- _YOUR OBJECTIVE_
Print the entries below word for word, starting at the first line and stopping after the line containing "click(499, 134)".

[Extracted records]
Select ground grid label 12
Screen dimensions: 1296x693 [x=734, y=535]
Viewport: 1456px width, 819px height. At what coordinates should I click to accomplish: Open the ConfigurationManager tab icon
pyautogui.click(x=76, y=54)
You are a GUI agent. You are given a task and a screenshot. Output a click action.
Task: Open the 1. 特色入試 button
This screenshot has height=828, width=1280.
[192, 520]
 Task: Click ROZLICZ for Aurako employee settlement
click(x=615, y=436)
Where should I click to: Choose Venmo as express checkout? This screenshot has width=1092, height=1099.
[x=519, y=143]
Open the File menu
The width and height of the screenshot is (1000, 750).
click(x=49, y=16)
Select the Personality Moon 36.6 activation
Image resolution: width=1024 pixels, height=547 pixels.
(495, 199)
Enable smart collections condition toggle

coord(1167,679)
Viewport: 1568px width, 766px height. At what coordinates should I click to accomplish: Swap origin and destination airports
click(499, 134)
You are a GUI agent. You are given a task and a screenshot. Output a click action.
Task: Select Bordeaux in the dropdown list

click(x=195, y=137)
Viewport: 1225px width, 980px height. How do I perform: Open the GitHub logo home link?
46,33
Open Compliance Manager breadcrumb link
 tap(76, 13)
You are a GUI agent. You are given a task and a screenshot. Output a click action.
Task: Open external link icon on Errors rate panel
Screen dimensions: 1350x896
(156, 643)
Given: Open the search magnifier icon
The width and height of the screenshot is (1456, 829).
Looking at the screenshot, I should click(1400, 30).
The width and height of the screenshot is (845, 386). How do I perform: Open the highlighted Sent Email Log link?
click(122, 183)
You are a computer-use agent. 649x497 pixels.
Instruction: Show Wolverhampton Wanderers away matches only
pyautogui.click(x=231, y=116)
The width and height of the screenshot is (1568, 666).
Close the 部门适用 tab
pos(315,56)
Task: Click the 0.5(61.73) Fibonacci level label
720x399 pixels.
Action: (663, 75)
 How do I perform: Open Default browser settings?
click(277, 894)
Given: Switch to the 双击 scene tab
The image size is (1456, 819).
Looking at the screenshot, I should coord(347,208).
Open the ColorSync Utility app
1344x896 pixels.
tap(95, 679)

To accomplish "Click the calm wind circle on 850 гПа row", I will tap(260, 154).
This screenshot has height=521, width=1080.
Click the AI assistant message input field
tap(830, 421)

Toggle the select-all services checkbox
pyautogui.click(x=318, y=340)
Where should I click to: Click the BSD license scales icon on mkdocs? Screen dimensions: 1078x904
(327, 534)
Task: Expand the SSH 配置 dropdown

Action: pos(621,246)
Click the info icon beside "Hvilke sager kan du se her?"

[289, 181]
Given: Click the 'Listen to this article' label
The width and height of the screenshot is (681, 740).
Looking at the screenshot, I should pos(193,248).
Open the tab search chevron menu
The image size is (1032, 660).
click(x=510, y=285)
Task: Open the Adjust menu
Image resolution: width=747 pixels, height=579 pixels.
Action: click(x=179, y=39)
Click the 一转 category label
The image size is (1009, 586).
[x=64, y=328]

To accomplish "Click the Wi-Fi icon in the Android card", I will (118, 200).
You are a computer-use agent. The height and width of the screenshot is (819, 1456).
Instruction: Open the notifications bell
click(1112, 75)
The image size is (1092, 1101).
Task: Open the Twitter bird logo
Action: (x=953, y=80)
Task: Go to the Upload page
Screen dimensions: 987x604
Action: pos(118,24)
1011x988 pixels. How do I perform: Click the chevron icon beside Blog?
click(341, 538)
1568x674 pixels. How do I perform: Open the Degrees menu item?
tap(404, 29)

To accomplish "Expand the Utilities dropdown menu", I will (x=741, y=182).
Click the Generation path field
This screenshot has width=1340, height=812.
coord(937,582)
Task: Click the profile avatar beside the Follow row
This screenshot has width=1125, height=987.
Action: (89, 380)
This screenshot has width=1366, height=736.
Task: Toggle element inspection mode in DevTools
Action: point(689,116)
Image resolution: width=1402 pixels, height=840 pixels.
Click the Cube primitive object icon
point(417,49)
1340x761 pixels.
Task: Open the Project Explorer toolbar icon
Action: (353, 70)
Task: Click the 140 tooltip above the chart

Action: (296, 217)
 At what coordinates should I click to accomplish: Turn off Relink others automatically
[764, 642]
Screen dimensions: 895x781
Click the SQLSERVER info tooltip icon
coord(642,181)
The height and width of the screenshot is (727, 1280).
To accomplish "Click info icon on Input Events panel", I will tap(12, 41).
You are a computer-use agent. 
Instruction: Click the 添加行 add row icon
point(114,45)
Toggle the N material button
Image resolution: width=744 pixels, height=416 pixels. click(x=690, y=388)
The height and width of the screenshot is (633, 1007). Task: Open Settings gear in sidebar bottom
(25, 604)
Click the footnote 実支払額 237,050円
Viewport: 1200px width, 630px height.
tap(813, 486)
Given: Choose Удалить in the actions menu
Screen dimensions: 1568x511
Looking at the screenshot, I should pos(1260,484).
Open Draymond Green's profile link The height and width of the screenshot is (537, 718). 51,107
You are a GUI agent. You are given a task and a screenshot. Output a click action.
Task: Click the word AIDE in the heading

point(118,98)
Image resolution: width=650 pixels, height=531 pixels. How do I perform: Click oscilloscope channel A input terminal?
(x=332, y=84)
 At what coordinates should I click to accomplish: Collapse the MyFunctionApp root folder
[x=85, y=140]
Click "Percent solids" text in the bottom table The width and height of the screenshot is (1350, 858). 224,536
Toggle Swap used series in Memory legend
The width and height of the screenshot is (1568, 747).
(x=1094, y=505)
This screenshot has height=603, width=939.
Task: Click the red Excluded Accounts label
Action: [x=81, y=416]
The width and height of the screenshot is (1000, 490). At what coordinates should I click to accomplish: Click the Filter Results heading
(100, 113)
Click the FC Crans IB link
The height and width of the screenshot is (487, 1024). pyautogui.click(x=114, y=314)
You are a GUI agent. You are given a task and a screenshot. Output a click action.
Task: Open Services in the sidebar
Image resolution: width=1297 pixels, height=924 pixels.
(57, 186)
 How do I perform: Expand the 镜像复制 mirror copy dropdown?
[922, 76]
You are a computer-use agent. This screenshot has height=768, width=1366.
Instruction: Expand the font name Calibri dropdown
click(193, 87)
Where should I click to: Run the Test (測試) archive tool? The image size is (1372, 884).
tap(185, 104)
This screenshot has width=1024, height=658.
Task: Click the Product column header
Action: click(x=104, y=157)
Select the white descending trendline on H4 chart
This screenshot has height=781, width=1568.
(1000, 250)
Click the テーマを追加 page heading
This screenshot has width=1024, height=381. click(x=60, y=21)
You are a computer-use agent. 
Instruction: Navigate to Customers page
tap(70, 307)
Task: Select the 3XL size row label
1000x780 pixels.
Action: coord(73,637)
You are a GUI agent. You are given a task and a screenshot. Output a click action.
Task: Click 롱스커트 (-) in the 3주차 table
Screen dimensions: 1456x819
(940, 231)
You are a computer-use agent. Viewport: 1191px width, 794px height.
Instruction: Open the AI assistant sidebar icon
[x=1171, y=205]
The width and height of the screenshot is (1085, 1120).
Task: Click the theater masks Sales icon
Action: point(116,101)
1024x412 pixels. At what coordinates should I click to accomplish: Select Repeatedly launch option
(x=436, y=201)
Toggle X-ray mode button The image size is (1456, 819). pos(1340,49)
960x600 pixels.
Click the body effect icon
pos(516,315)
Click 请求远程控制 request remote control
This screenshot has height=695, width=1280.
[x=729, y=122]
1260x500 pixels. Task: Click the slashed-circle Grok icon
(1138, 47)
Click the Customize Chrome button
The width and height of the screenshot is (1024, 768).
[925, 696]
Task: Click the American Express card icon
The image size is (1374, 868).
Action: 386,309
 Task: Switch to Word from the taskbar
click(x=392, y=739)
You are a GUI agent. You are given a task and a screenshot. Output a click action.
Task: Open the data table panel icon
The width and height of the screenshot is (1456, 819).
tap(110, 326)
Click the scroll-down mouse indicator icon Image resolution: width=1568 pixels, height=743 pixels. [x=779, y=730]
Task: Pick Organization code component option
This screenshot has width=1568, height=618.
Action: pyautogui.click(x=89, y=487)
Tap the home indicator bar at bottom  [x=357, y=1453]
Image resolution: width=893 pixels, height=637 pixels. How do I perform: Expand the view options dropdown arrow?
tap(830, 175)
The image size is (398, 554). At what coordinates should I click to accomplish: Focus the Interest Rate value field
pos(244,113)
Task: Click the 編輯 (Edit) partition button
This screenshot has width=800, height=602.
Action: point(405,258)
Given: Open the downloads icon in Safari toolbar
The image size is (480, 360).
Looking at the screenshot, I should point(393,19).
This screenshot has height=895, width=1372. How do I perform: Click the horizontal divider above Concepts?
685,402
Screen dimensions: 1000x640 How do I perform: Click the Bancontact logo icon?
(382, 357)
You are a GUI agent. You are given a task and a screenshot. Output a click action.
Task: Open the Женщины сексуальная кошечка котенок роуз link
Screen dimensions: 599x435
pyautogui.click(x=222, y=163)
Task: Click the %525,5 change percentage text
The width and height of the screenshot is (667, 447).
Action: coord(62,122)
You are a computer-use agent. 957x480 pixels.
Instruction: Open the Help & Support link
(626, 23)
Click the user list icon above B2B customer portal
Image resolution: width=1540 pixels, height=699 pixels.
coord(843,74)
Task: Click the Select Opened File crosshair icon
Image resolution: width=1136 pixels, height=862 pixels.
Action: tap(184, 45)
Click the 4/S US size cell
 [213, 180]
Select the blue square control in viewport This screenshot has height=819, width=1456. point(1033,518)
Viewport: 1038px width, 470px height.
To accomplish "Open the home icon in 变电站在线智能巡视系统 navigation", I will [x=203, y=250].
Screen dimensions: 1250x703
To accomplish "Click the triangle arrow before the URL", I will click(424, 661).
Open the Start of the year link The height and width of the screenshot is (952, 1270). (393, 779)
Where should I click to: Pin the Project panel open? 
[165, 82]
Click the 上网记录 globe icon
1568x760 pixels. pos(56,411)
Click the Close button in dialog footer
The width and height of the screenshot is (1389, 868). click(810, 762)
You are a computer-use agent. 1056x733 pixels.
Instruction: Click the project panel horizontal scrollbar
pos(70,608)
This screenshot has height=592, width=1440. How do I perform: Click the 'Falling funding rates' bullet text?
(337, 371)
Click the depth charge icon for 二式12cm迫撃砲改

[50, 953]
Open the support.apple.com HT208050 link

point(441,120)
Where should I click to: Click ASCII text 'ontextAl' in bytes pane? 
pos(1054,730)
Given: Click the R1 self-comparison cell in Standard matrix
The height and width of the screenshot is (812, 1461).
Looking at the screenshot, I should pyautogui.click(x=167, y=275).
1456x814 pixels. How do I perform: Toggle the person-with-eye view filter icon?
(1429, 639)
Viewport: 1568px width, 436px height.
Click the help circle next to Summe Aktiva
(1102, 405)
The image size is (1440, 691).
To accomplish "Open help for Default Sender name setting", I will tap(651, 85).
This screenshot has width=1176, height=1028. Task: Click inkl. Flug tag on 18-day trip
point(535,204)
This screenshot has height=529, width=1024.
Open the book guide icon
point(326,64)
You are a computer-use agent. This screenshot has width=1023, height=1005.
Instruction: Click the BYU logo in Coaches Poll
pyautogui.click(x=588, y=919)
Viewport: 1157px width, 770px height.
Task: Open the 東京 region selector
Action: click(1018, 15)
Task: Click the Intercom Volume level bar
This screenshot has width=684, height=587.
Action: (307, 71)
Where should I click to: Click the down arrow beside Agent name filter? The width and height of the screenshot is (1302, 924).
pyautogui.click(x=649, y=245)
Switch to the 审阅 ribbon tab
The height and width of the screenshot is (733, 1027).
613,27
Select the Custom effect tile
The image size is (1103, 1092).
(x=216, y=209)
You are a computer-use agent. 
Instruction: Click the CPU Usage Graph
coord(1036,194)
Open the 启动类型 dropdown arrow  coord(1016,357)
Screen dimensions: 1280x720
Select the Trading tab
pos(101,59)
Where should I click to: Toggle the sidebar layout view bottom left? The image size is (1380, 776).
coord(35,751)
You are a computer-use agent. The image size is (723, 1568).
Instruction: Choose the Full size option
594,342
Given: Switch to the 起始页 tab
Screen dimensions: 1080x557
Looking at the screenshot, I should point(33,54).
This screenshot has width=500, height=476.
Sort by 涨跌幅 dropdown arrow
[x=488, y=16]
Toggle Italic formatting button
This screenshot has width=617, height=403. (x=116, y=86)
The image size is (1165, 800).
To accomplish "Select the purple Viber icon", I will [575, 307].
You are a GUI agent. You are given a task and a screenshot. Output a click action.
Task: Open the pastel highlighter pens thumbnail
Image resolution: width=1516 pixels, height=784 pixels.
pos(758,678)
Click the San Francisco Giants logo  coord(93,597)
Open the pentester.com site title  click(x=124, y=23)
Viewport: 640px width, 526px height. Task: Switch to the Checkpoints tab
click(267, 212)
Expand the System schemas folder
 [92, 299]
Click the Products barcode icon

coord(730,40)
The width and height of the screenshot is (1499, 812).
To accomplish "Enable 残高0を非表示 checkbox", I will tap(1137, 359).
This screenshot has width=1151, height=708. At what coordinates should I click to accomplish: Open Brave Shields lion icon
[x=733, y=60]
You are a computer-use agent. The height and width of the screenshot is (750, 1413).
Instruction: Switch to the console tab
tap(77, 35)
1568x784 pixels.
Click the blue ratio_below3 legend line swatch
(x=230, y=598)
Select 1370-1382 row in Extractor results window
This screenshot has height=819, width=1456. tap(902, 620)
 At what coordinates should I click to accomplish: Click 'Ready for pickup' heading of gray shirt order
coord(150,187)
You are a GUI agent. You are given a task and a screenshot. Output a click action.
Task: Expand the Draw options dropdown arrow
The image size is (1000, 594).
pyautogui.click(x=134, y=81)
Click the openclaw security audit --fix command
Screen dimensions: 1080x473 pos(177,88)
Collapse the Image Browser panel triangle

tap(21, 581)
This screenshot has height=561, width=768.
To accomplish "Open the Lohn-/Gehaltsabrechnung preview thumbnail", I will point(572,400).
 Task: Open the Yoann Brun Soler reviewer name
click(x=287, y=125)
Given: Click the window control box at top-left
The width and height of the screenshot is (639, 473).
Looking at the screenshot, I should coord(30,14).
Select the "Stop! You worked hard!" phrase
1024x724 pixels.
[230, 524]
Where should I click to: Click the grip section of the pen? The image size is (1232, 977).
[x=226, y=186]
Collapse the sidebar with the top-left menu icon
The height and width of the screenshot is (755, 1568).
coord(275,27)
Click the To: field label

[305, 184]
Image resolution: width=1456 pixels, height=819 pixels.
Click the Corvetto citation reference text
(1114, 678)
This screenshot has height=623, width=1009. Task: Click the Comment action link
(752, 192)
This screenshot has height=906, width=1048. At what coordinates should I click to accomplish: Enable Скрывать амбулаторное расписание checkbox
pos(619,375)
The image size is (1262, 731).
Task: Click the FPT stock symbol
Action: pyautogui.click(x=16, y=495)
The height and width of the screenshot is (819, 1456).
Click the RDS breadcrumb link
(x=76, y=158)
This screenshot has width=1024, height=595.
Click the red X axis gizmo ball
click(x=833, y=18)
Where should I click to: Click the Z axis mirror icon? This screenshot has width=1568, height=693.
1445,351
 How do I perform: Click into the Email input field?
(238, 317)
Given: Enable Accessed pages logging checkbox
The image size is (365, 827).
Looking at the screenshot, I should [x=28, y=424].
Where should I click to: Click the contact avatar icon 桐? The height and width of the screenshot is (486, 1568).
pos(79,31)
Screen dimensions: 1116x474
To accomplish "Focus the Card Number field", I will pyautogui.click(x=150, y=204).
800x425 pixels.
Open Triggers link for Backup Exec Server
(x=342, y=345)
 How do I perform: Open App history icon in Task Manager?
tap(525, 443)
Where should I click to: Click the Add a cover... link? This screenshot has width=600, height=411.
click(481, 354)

- _WRITTEN REPLY_
Select ground grid label 12
Screen dimensions: 1296x693 [x=734, y=535]
Viewport: 1456px width, 819px height. At what coordinates should I click to accomplish: Open the ConfigurationManager tab icon
pyautogui.click(x=76, y=54)
You are a GUI agent. You are given a task and a screenshot. Output a click action.
Task: Open the 1. 特色入試 button
This screenshot has height=828, width=1280.
[192, 520]
 Task: Click ROZLICZ for Aurako employee settlement
click(x=615, y=436)
Where should I click to: Choose Venmo as express checkout? This screenshot has width=1092, height=1099.
[x=519, y=143]
Open the File menu
The width and height of the screenshot is (1000, 750).
click(x=49, y=16)
Select the Personality Moon 36.6 activation
Image resolution: width=1024 pixels, height=547 pixels.
(495, 199)
Enable smart collections condition toggle

coord(1167,679)
Viewport: 1568px width, 766px height. At what coordinates should I click to accomplish: Swap origin and destination airports
click(499, 134)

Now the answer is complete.